What to do =>
1. Answer these questions about the article on Trump and autistic people:
(a) Which reporter did Trump mock?
(b) Who met with Trump and said he had been invited to head a commission?
(c) What kind of commission did that person say he would head?
2. Duplicate the passage of the article on Trump and autistic people from "Donald Trump will" up to and including "suffer the most.".

[[ Excerpted text open ]]

Donald Trump will be a disaster for autistic people

Emily Willingham

Donald Trump has never been a fan of disabled people. He's got an obsession with the appearance of being "weak" or "crazy," was hyperfocused on the idea that Hillary Clinton had some kind of neurological disorder like epilepsy, which he clearly viewed as a sort of human failing, and infamously mocked reporter Serge Kovaleski. But of all of the groups out there whom Donald Trump disdains, whom his policies will endanger profoundly, autistic people stand to suffer the most.

Trump's coming at them from all sides. First, there's his coy dabbling with antivaccine generalissimos like Robert F. Kennedy, Jr., and the Vaxxed crowd. Kennedy met with Trump and claimed that Trump had invited Junior to head up a "vaccine safety and scientific integrity" commission of some kind. It would certainly be richly ironic to have avowed antivaccine irrationalist Kennedy head up a commission on anything having to do with public health. The Trump team almost immediately equivocated about Kennedy's statements, basically categorizing them as the equivalent of a nice chat. Currently, Kennedy is reported to be saying that he will be heading up such a commission while the Trump camp has no more comment.

[[ Excerpted text closed ]]
[[ Given entries open ]]

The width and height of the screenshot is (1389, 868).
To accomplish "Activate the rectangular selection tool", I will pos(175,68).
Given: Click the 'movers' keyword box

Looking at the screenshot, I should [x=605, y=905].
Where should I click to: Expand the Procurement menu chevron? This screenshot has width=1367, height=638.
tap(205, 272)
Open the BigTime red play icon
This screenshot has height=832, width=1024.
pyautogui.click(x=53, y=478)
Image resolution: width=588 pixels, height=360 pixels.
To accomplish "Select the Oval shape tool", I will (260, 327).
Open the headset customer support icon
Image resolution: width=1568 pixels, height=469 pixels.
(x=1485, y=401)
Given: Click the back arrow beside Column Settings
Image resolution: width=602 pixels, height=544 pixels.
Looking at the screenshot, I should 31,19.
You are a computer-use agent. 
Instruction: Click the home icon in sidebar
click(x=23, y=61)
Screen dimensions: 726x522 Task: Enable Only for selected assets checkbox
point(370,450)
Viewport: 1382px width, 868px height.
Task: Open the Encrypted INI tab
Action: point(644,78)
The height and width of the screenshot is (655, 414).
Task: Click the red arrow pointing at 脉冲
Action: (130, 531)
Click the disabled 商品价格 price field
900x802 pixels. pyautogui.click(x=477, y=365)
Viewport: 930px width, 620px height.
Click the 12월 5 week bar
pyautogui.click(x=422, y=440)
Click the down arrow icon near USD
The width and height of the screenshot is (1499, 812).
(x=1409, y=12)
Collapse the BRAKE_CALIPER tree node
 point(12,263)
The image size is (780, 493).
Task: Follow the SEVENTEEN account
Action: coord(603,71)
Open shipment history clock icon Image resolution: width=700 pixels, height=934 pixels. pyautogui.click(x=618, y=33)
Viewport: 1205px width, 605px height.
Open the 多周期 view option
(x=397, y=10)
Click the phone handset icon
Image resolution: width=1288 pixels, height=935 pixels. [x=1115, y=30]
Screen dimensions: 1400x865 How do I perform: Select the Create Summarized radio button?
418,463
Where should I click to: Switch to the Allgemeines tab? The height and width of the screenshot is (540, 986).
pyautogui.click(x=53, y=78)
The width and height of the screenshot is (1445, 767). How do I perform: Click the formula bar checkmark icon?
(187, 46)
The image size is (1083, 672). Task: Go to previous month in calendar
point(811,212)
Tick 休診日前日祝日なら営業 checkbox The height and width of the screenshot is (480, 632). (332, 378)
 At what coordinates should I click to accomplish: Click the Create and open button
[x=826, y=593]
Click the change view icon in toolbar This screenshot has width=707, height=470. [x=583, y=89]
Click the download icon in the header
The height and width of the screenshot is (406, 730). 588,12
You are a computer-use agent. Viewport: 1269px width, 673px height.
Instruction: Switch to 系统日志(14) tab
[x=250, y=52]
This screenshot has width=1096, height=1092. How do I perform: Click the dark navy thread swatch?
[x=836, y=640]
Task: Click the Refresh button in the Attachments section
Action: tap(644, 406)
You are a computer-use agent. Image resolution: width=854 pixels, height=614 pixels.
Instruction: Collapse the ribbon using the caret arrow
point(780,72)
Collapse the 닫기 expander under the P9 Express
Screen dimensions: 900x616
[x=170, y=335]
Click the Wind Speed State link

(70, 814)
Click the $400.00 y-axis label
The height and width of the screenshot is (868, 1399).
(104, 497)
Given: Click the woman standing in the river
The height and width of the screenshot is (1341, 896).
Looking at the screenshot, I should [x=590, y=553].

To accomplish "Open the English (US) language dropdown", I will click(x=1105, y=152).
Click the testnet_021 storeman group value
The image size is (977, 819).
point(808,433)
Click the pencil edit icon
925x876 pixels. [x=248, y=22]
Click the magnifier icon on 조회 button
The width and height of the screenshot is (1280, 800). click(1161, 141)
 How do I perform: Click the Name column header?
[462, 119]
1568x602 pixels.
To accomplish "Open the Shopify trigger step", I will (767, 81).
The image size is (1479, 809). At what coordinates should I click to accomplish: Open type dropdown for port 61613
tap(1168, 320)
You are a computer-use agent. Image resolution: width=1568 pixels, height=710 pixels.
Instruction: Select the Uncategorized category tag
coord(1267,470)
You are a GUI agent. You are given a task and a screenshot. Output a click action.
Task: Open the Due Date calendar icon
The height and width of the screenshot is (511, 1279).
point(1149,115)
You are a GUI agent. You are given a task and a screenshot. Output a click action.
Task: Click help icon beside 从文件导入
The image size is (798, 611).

[[ Given entries closed ]]

Responses per task =>
1.
(a) Serge Kovaleski
(b) Robert F. Kennedy, Jr.
(c) A "vaccine safety and scientific integrity" commission

2.
Donald Trump will be a disaster for autistic people

Emily Willingham

Donald Trump has never been a fan of disabled people. He's got an obsession with the appearance of being "weak" or "crazy," was hyperfocused on the idea that Hillary Clinton had some kind of neurological disorder like epilepsy, which he clearly viewed as a sort of human failing, and infamously mocked reporter Serge Kovaleski. But of all of the groups out there whom Donald Trump disdains, whom his policies will endanger profoundly, autistic people stand to suffer the most.